И был оглашен текст его завещания:
«Во имя Отца, Сына и Св. Духа. Аминь.
По благости Милосердного Бога, находясь в совершенном здравии души и тела, нашёл я за нужное написать сие моё родительское наставление и, вместе, завещание тебе, дражайший сын мой Михаил, и, как наследнику небольшого моего имущества, объявить мою непременную волю, которую выполнить в точности прошу и заклинаю тебя, как отец и христианин, будучи твёрдо уверен, что за невыполнение оной ты будешь судиться со мною перед лицом Праведного Бога.

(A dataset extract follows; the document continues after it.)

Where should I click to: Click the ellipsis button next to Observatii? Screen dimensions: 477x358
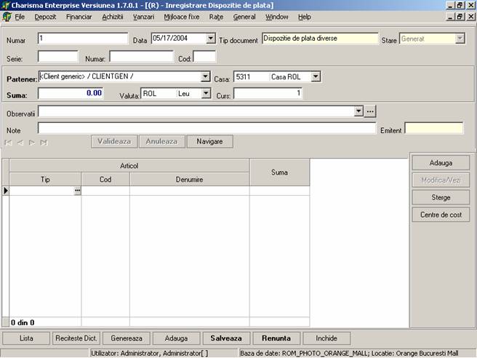(x=370, y=111)
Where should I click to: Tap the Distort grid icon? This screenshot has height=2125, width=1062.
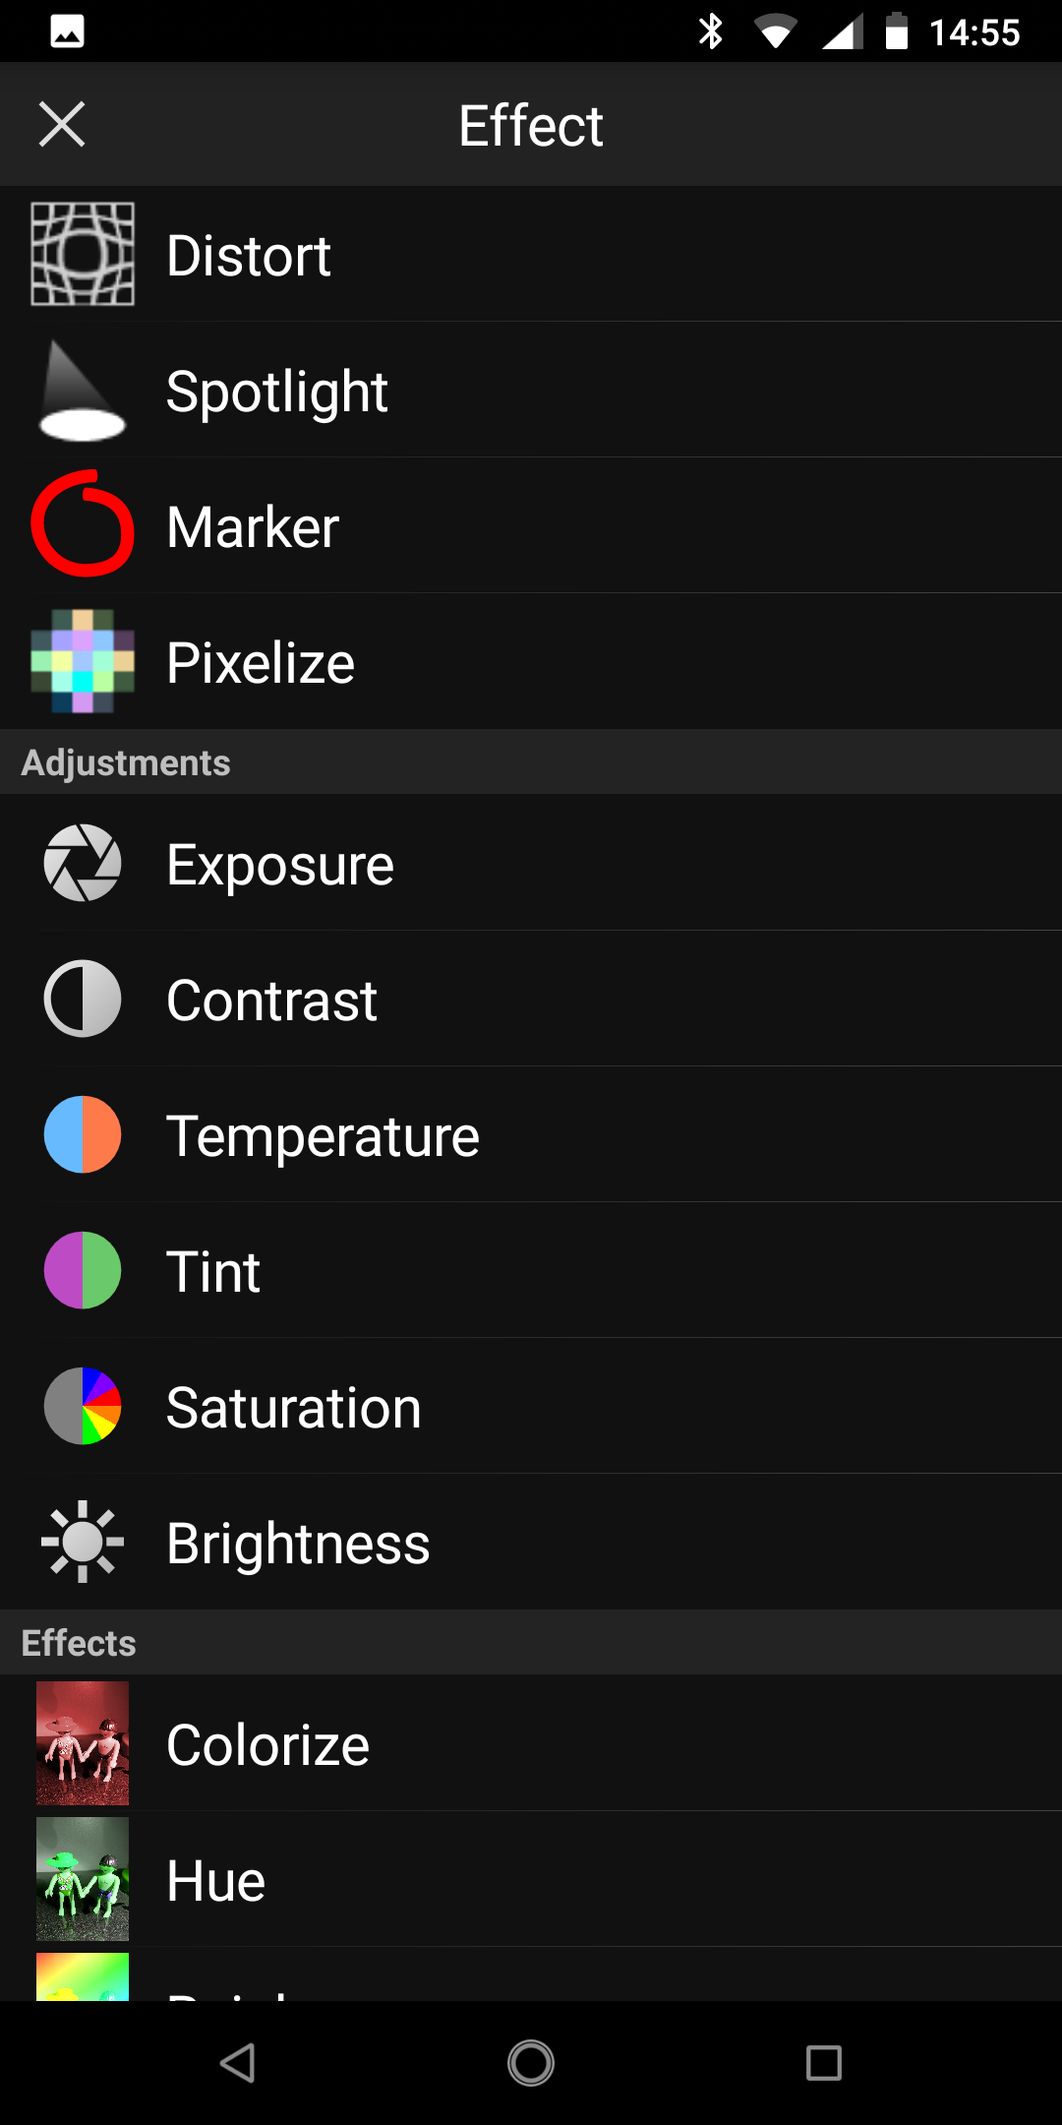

Итак, благословляю тебя, любезнейший сын мой, Именем Господа нашего Иисуса Христа, Которого молю со всею тёплою верою нежного отца, да будет Он милосерд к тебе, да осенит тебя Духом Своим Святым и наставит тебя на путь правый: шествуя им, ты найдёшь возможное блаженство для человека. Хотя ты ещё и в юных летах, но я вижу, что ты одарён способностями ума, – не пренебрегай ими и всего более страшись употреблять оные за что-либо вредное или бесполезное: это талант, в котором ты должен будешь некогда дать отчёт Богу!.. Ты имеешь, любезнейший сын мой, доброе сердце – не ожесточай его даже и самою несправедливостью и неблагодарностию людей, ибо с ожесточением ты сам впадёшь в презираемые тобою пороки. Верь, что истинная нелицемерная любовь к Богу и ближнему есть единственное средство жить и умереть покойно.
Благодарю тебя, бесценный друг мой, за любовь твою ко мне и нежное твоё ко мне внимание, которое я мог замечать, хотя и лишён был утешения жить вместе с тобою.
Тебе известны причины моей с тобой разлуки, и я уверен, что ты за сие укорять меня не станешь. Я хотел сохранить тебе состояние, хотя с самою чувствительнейшею для себя потерею, и Бог вознаградил меня, ибо вижу, что я в сердце и уважении твоём ко мне ничего не потерял.
Прошу тебя уверить свою бабушку, что я вполне отдавал ей справедливость во всех благоразумных поступках её в отношении твоего воспитания и образования и, к горести моей, должен был молчать, когда видел противное, дабы избежать неминуемого неудовольствия.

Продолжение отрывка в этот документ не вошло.